Technology Update

With the recent drop in oil prices, operators are shifting to optimization of existing assets with minimal costs. For mature floods (water, chemical, and CO2), one low-cost optimization strategy is the intelligent adjustment of well-rate targets. While it is easy to identify high-water-cut or high-water-rate producers, it is not obvious to identify which injectors are contributing to oil production or fluid cycling. This makes setting injection targets a guessing game at best without a calibrated reservoir (simulation) model.

However, detailed calibrated reservoir models require simulation expertise, are time-consuming to build, and can even be considered overkill for short-term reservoir management. Reservoir surveillance techniques sidestep this problem by using measured well data combined with simpler models to create a feedback loop that is informative and valuable for reservoir management.

The starting point for any improvement of an ongoing flood is the proper identification of well patterns and reliable pattern metrics.
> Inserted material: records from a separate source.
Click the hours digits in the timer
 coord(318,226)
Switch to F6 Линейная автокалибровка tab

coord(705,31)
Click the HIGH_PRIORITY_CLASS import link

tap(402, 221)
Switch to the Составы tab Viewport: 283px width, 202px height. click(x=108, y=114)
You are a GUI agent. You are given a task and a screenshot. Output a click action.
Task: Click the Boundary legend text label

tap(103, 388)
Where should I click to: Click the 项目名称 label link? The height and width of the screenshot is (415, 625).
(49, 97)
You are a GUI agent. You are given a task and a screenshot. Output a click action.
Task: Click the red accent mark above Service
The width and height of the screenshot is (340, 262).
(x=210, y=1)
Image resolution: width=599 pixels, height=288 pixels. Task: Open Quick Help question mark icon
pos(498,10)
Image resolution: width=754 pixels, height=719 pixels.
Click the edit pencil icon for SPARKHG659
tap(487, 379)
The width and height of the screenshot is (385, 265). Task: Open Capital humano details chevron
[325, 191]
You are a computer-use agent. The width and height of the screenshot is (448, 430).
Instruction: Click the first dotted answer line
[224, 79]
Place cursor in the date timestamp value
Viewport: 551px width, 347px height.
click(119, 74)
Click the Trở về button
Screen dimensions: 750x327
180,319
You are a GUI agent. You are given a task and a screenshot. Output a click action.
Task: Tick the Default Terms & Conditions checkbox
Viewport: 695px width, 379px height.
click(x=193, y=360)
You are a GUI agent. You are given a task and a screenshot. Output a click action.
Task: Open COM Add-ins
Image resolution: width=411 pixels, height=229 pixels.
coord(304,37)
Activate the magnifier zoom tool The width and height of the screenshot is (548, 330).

Which patterns have historically outperformed and which have underperformed? How much oil is being recovered from each pattern for each unit of volume injected into the pattern?

Being able to answer these questions with confidence enables target rates to be set that will improve sweep and reduce fluid cycling. And as new production/ injection data are collected, rate targets are realigned to ensure that field recovery remains close to optimum.

Streamlines as a Solution

Streamlines, which represent flow from injectors or aquifers to producers, offer a powerful solution to define injector patterns and associated key production metrics. Advances in streamline-based flow modeling since the early 1990s allow streamlines to be traced in 3D, account for complex geological descriptions, include all well geometries, and incorporate a wide range of flow physics. However, applying streamlines for surveillance requires only a subset of these extensions and is much simpler to implement.

Most floods are driven by pressure gradients rather than absolute pressure, and at reservoir conditions, it can be assumed that the fluids are nearly incompressible. This is certainly true for water/polymer/ chemical floods. Even CO2 at high pressure behaves like a liquid.

For surveillance purposes, the calculation for the total velocity field needed to trace the streamlines can be significantly simplified. Specifically, the velocity is solved conditioned to a) measured (historical) total injected and produced volumes at the wells; b) a description of the subsurface geology, including faults and flow barriers if available, and if not, a homogenous box can be used; and c) an assumption of in-situ fluid distributions if available, and if not, a uniform saturation distribution will do.

Although these assumptions seem substantial, they are reasonable for surveillance because the primary objective is to identify current well pairs and allocation factors rather than forecasting.

Model Calibration Not Needed

The assumption of fluid incompressibility implies that the past spatial pressure distribution and gradients are immaterial to the solution of the current velocity field, and so streamlines can be extracted for any moment in time without the need to calibrate the model to the past. Using measured historical produced and injected total rates implies that the velocity field will properly reflect the influence of wells relative to each other in terms of production/injection volume and spatial location.